#### [Directions for this task]
All that is needed is an exact repetition of the lines from the one containing "You are a GUI" through the final line of the material, without pictures.

#### [Provided records]
────────

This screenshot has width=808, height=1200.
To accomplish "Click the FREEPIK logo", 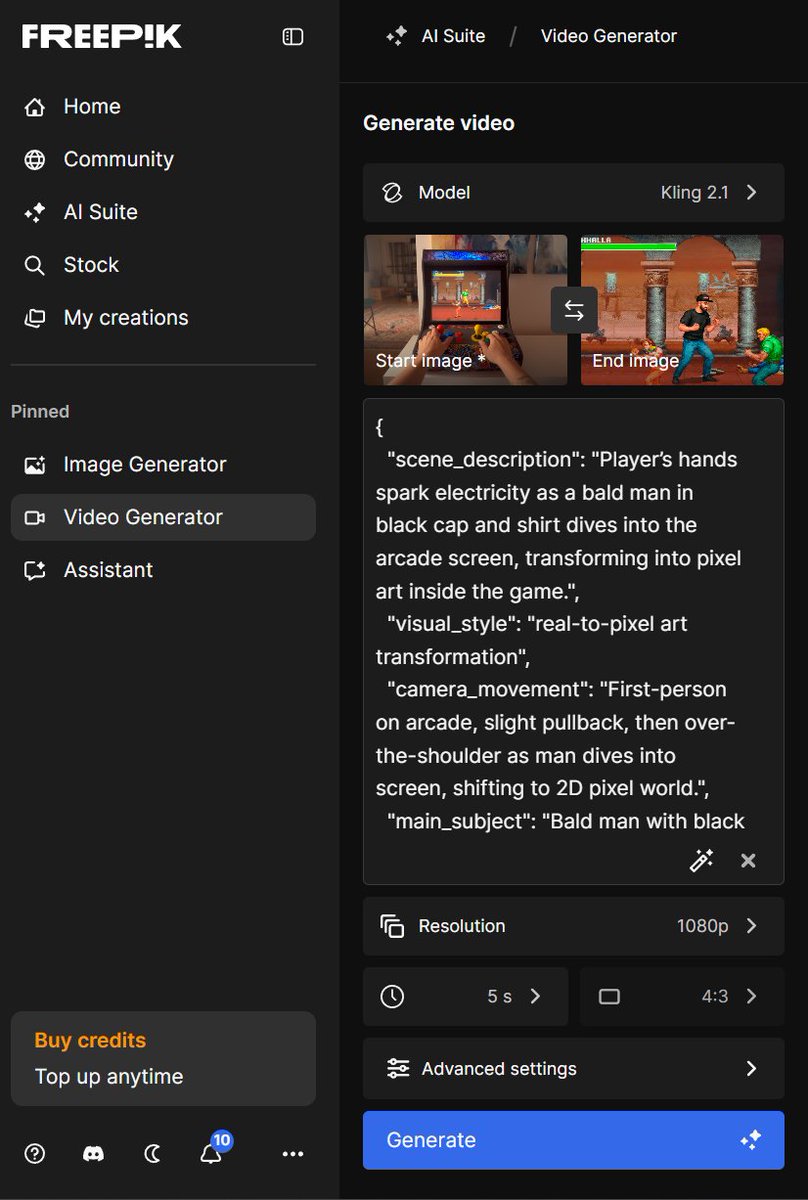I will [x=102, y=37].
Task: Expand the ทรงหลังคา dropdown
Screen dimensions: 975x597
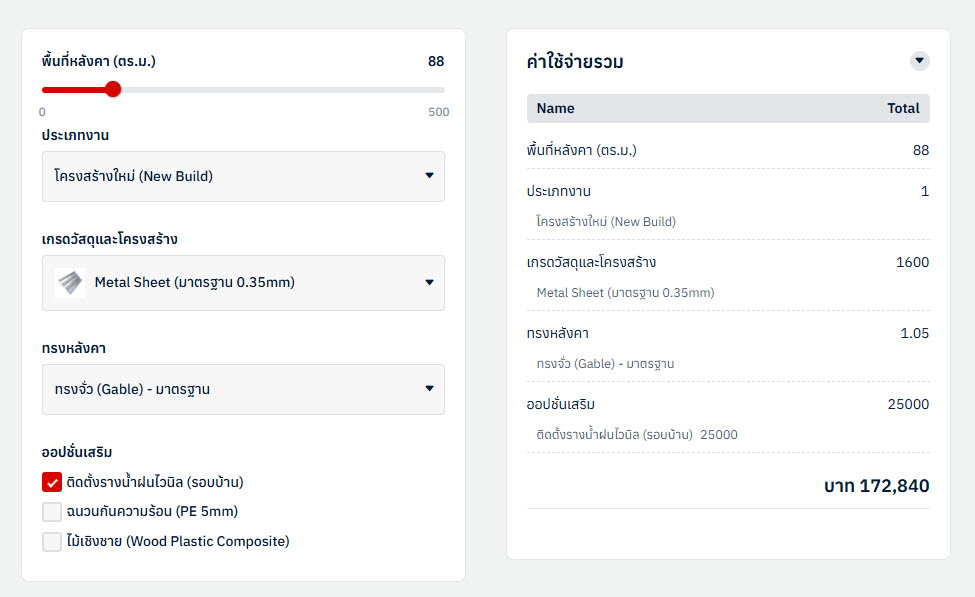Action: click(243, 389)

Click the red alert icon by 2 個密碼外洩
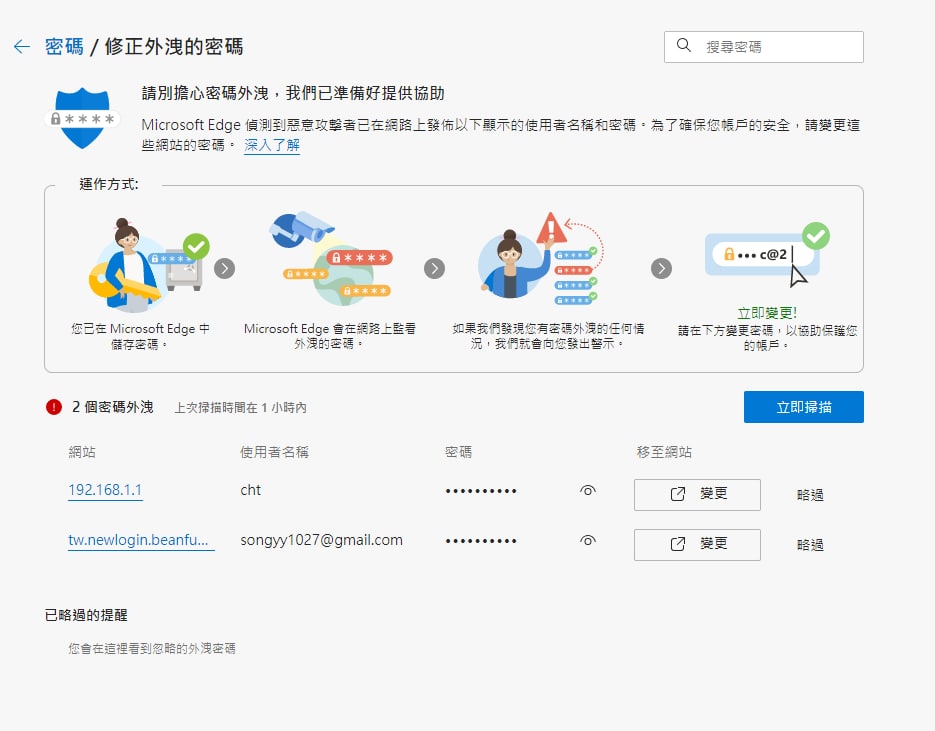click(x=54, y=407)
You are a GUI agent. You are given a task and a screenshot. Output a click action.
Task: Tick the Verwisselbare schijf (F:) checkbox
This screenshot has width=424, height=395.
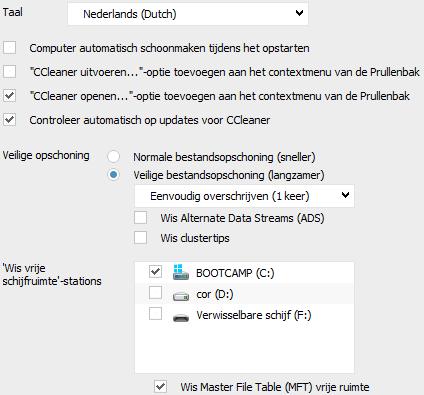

────────

#### [Worked solution]
You are a GUI agent. You are given a task and a screenshot. Output a click action.
Task: Tick the Verwisselbare schijf (F:) checkbox
This screenshot has width=424, height=395.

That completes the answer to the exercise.